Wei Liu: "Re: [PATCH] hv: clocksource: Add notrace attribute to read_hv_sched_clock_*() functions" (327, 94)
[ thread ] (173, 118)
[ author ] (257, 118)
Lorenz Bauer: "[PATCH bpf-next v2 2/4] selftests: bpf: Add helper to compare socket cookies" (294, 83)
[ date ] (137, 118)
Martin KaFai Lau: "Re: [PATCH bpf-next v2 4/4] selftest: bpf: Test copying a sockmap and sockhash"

...

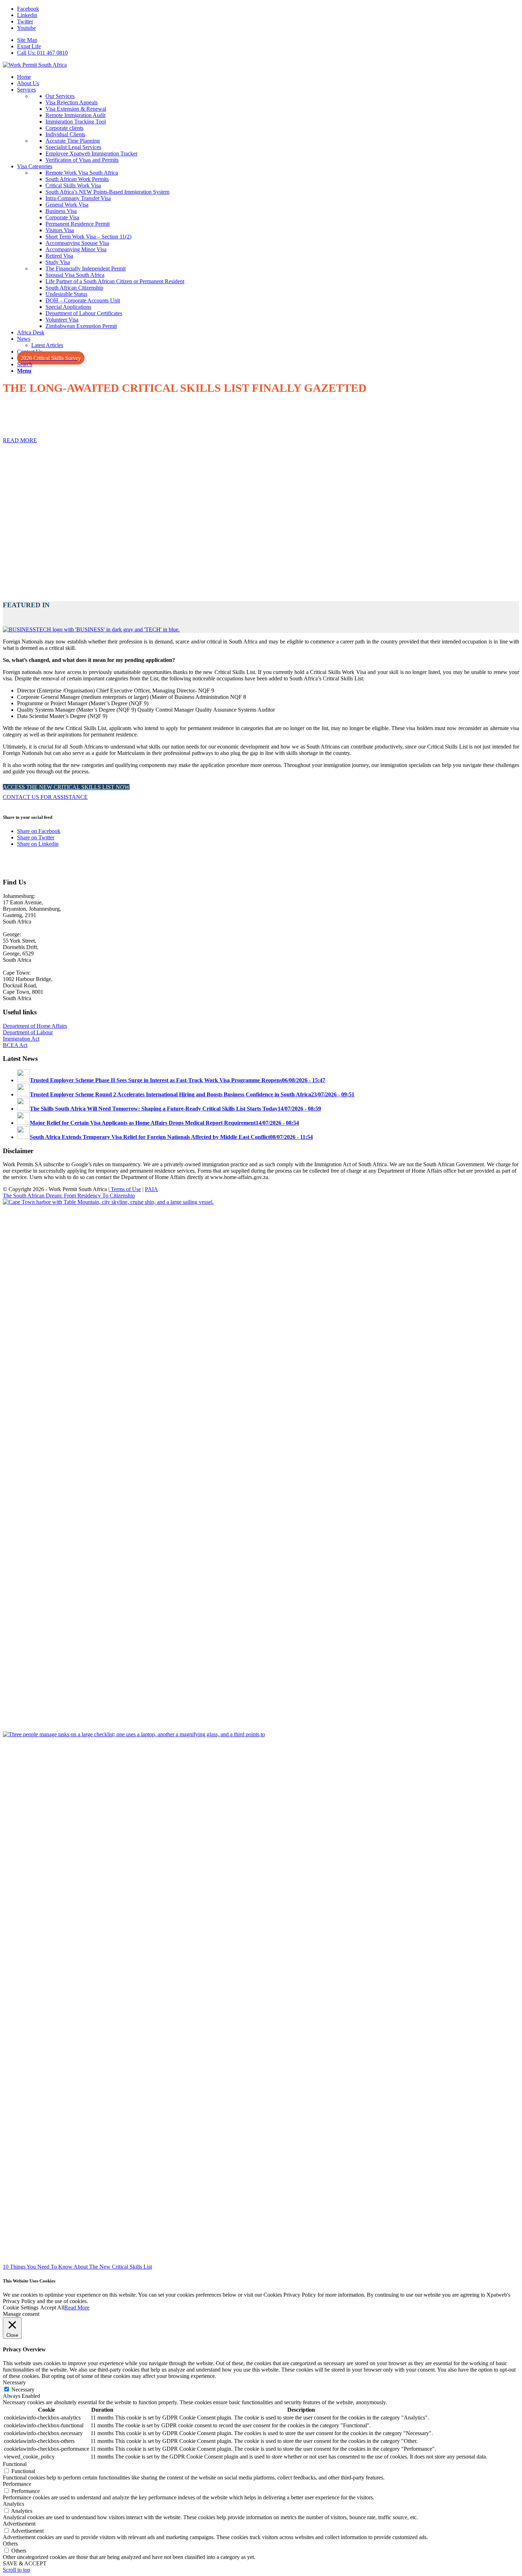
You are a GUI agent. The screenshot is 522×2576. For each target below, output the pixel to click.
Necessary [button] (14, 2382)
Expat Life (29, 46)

Exercise brief: Where the listing above reaches the line that contains "[ author ] (257, 118)", start retyping, and finish with the line that contains "bpf-next v2 4/4]"; reproduce those lines exactly and no others.

Response box:
[ author ] (257, 118)
Lorenz Bauer: "[PATCH bpf-next v2 2/4] selftests: bpf: Add helper to compare socket cookies" (294, 83)
[ date ] (137, 118)
Martin KaFai Lau: "Re: [PATCH bpf-next v2 4/4] selftest: bpf: Test copying a sockmap and sockhash"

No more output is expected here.